Lock-down Diaries #3.

Hello again, dear readers and welcome back to the diaries. This one is nominally dated 25th May, 2020 although, based on the admittedly small control sample so far published, it will probably see the light of day about July!

You may remember that these entries are intended as a bit of light relief for the reader and a means of preserving my rapidly diminishing sanity whilst incarcerated in my flat as the weather gets better and the days longer. These are ideal walking conditions and I really want to get back on the trail again.  If you want to see what idiocies I come up with today then please press the “read more” button and we’ll have a bit of a peregrination (I love that word).

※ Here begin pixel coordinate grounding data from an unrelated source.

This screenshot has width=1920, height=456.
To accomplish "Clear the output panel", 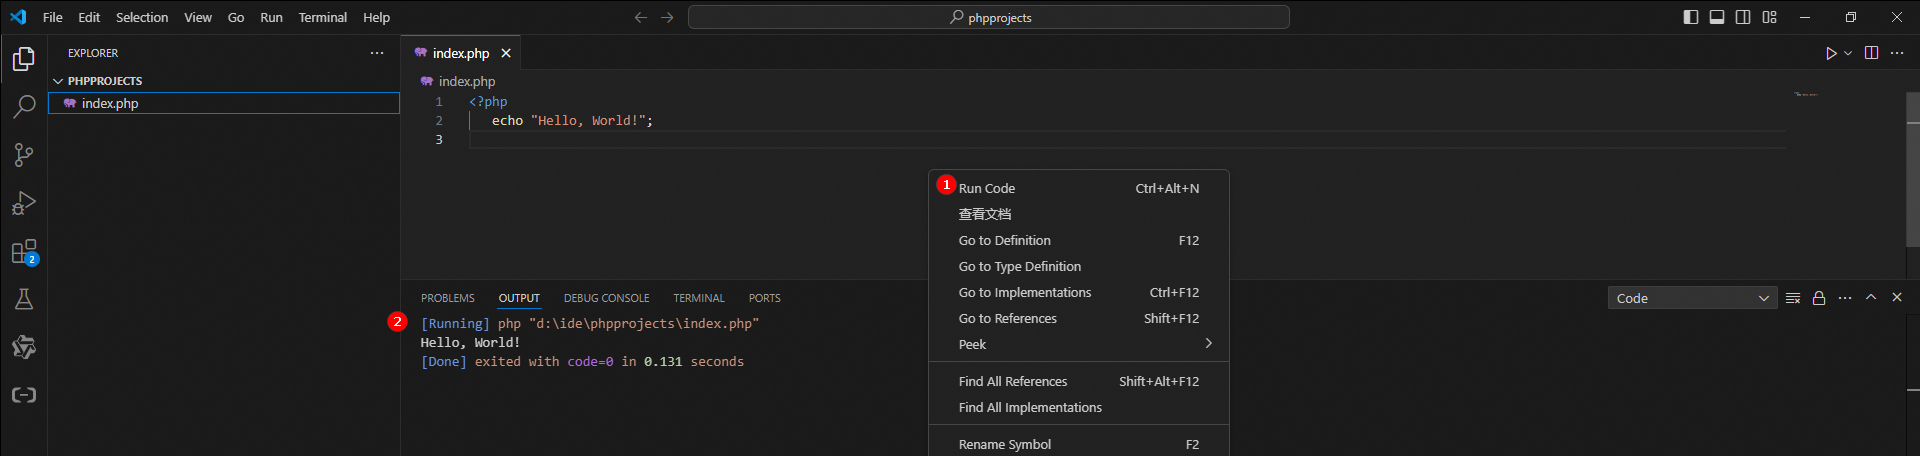I will pos(1793,298).
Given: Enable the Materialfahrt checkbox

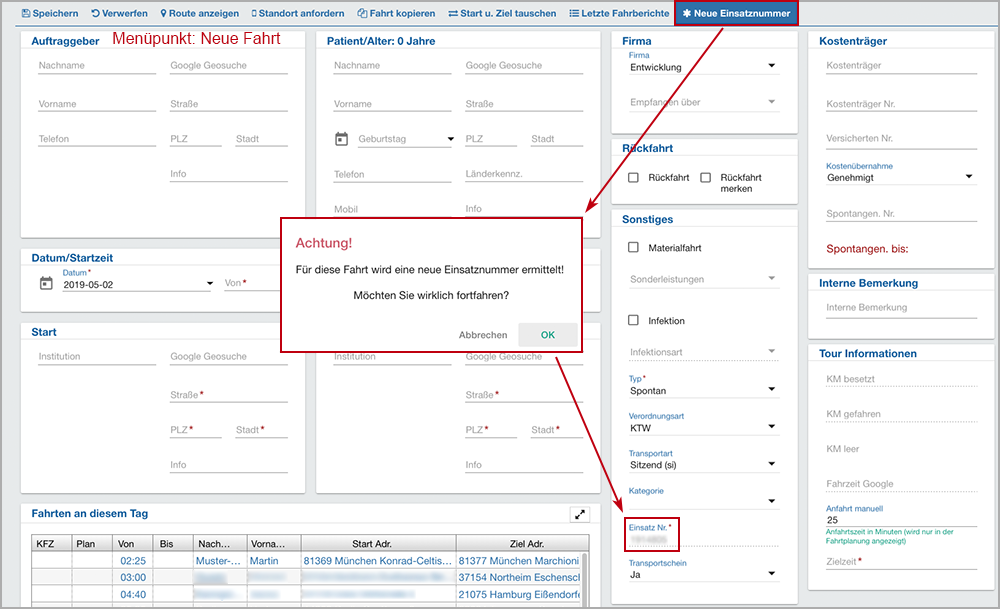Looking at the screenshot, I should pyautogui.click(x=633, y=248).
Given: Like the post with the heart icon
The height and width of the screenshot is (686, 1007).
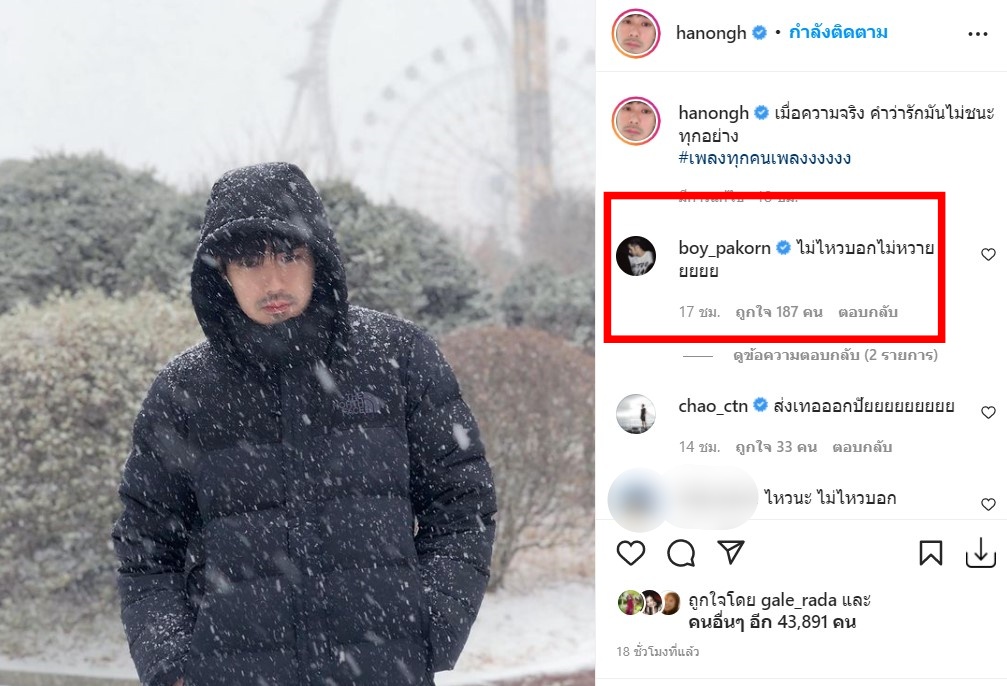Looking at the screenshot, I should (x=630, y=552).
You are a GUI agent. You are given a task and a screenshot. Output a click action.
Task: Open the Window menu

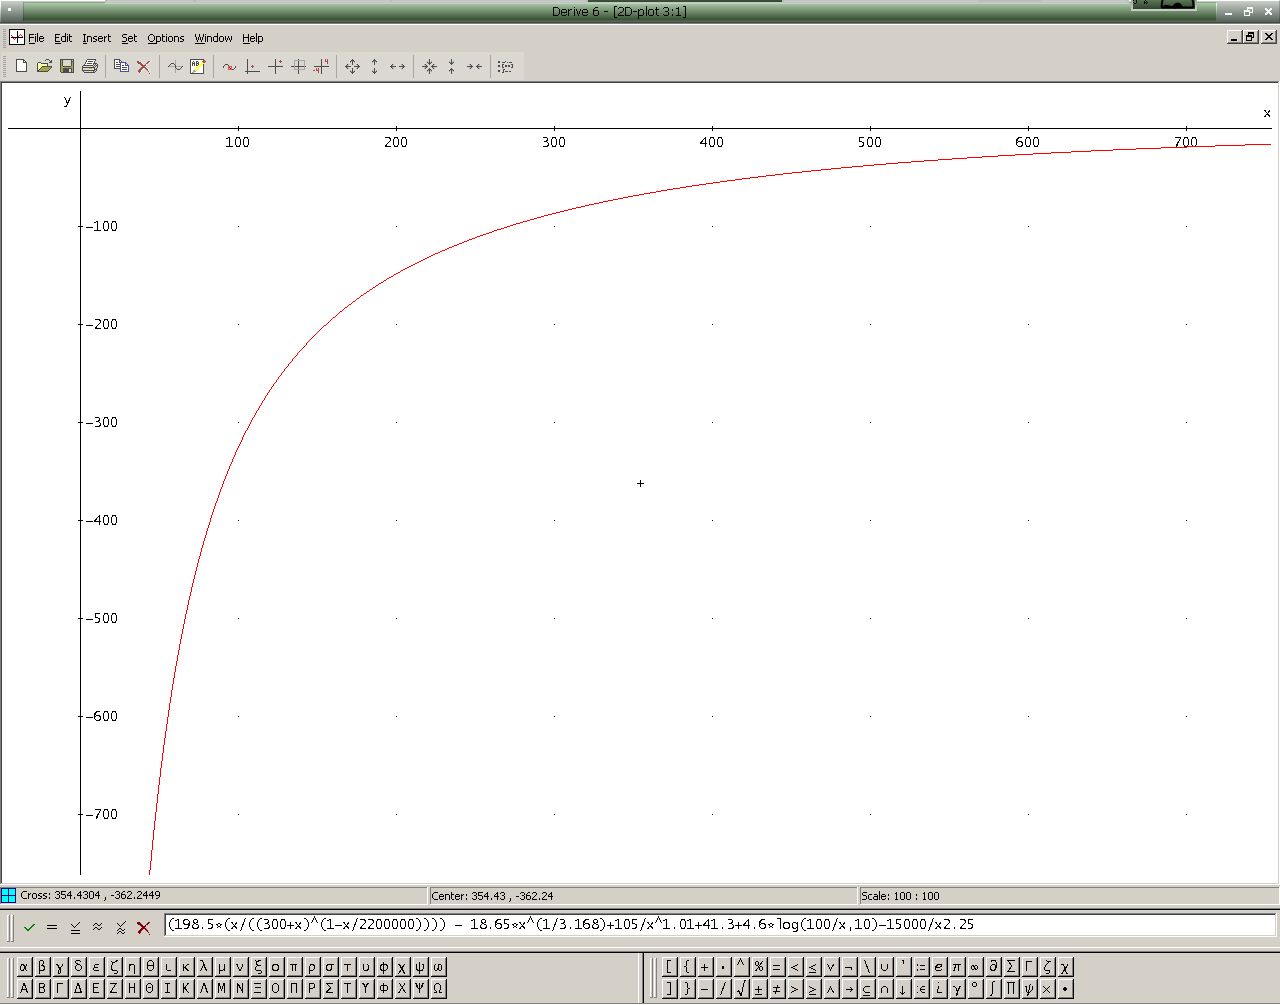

Having spoken of words and my love of them, I am going to start this latest offering by introducing a new feature to the diaries. This one is called

Word of the Day.

I love the English language and regularly lament it’s rapid demise due, in great part, to technology, the use of “textspeak” and the need to limit yourself to a very limited number of characters to communicate on that accursed Twatter which seems to be the preferred medium of communication for anyone under 50 these days. The most powerful man in the world seems to conduct his foreign policy (if he actually has one) on that medium which probably explains a fair bit.

For reasons which I have never quite understood, I love “Q” words. Perhaps it is their comparative scarcity in my native tongue that attracts me. Today’s word of the day is Quotidien, which is actually yet another French word we have adopted. It means daily and we now even have a pretty upmarket bakery chain in the UK called “Le Pain Quotidien” which translates as daily bread. I am not sure if that is intended as a reference to the Judeo-Christian concept as quoted in the “Lord’s prayer” or not.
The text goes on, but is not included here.